Rich Walsh feels the same sense of “unreality” but believes there’s only one response.

“Everything we’ve studied from history shows war was the answer,” said Walsh, a 35-year-old lawyer and father of a 3-year-old boy and 1-year-old girl. “The only one it didn’t give the answer to was Vietnam, and some people chalk that up as not our war.”

The terrorists, he said, “are never going to be satisfied until they’re defeated, and I don’t know how you do that with sanctions. They’re already starving their people. We’ve seen with Iraq that sanctions don’t work. Saddam is still there.”

Diane Elizondo doesn’t think it will come to war. Over beers with friends at La Tuna, a bar in Southtown, the 26-year-old secretary predicted that Afghanistan’s ruling Taliban militia will turn over terror suspect Osama bin Laden.

But many Gen Xers, known generally as realists and pessimists, are bracing for the worst, said Jane Rinzler Buckingham, president of Youth Intelligence, a New York-based market-research and trend-forecast firm that focuses on Generations X and Y, the younger generation.

“They’ve never had to deal with something of this magnitude,” Buckingham said. “They are waiting, like many people are, for the next shoe to drop.”

They think, “Why wouldn’t this guy just unleash chemical warfare if he hates us so much?” she said.

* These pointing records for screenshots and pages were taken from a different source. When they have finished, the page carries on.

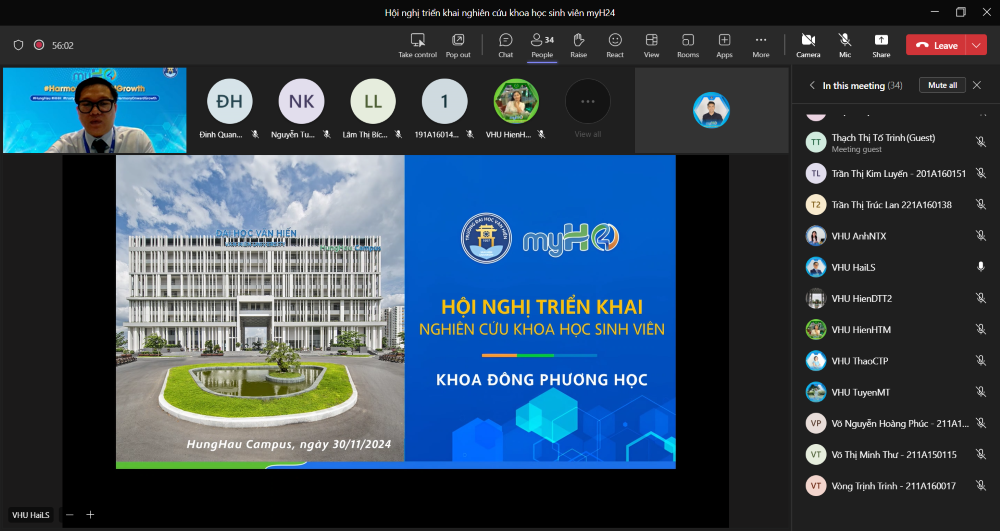
Task: Toggle the People panel
Action: click(542, 40)
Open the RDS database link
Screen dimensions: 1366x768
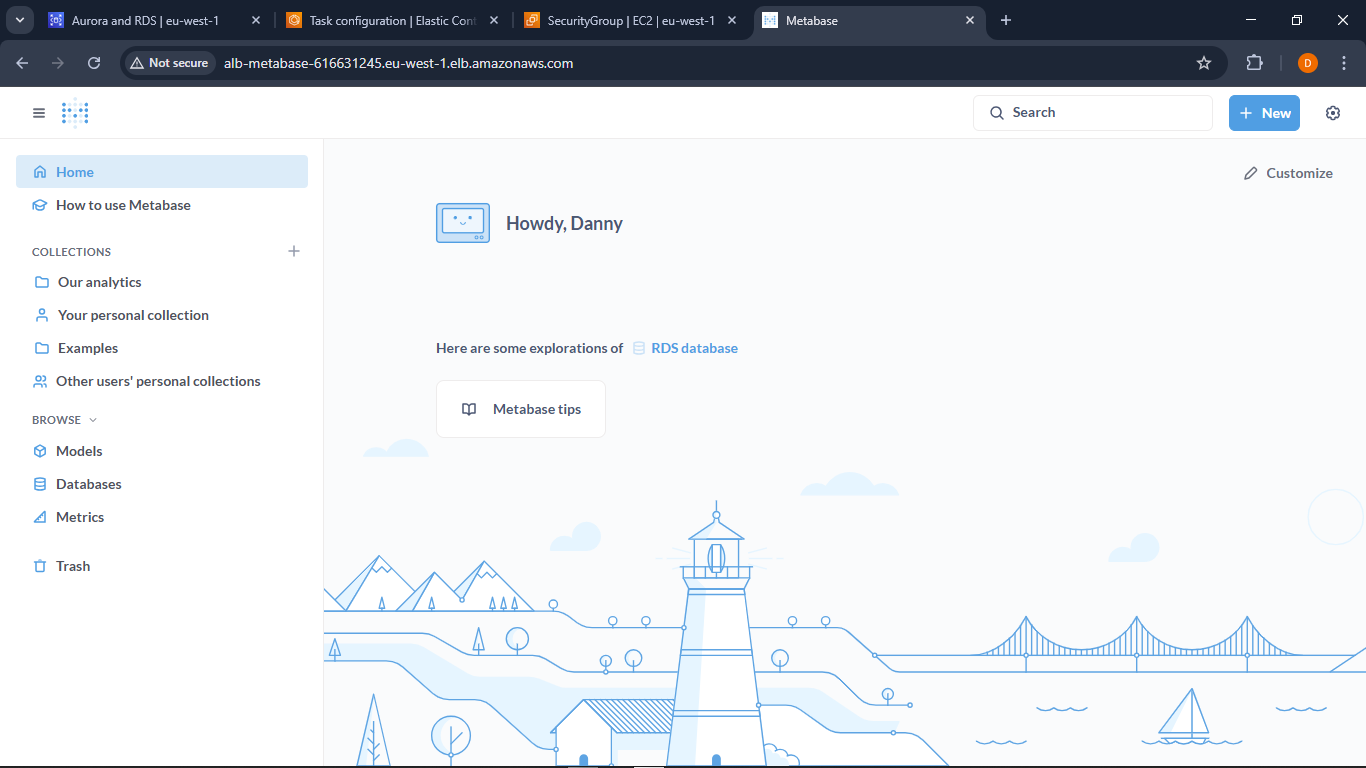pyautogui.click(x=693, y=348)
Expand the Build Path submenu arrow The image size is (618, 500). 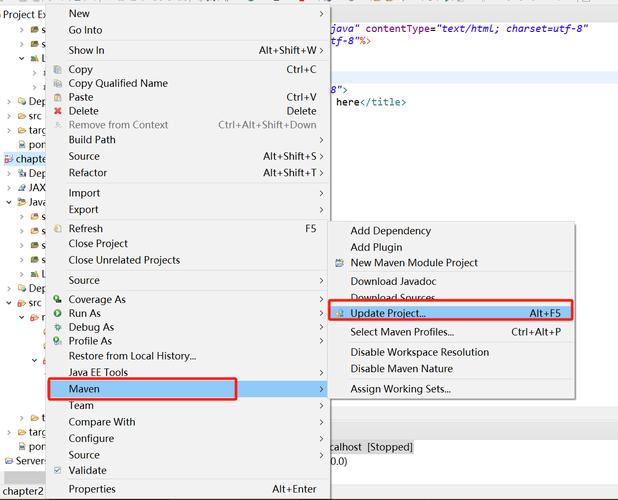coord(321,140)
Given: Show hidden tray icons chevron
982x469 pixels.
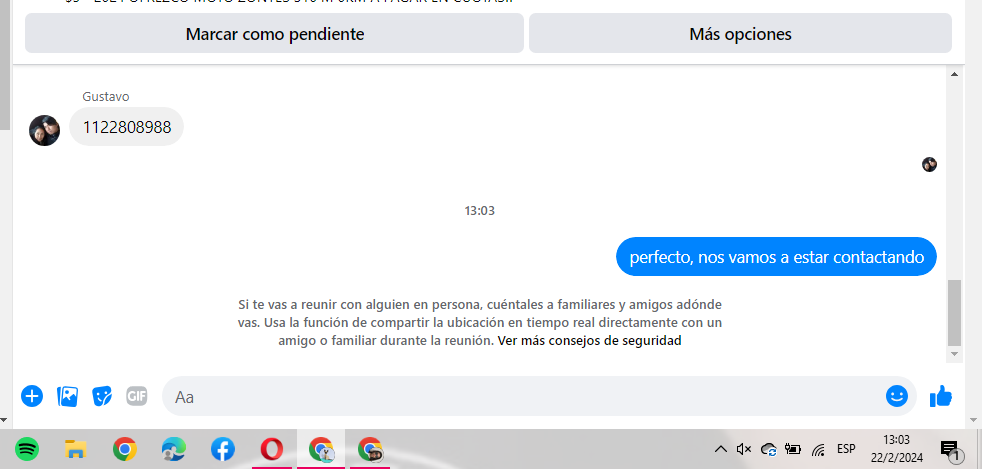Looking at the screenshot, I should click(721, 449).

At the same time, the Sept. 11 attacks have left some Gen Xers feeling an urgent need to make changes in their lives, Buckingham said. She knows some Xers who are considering getting out of finance and into public service and others thinking about moving home to be close to family and friends.

“Gen X has gotten so much criticism from the press for being slackers,” Buckingham said. “I think they want to prove they are resilient and they are good people.”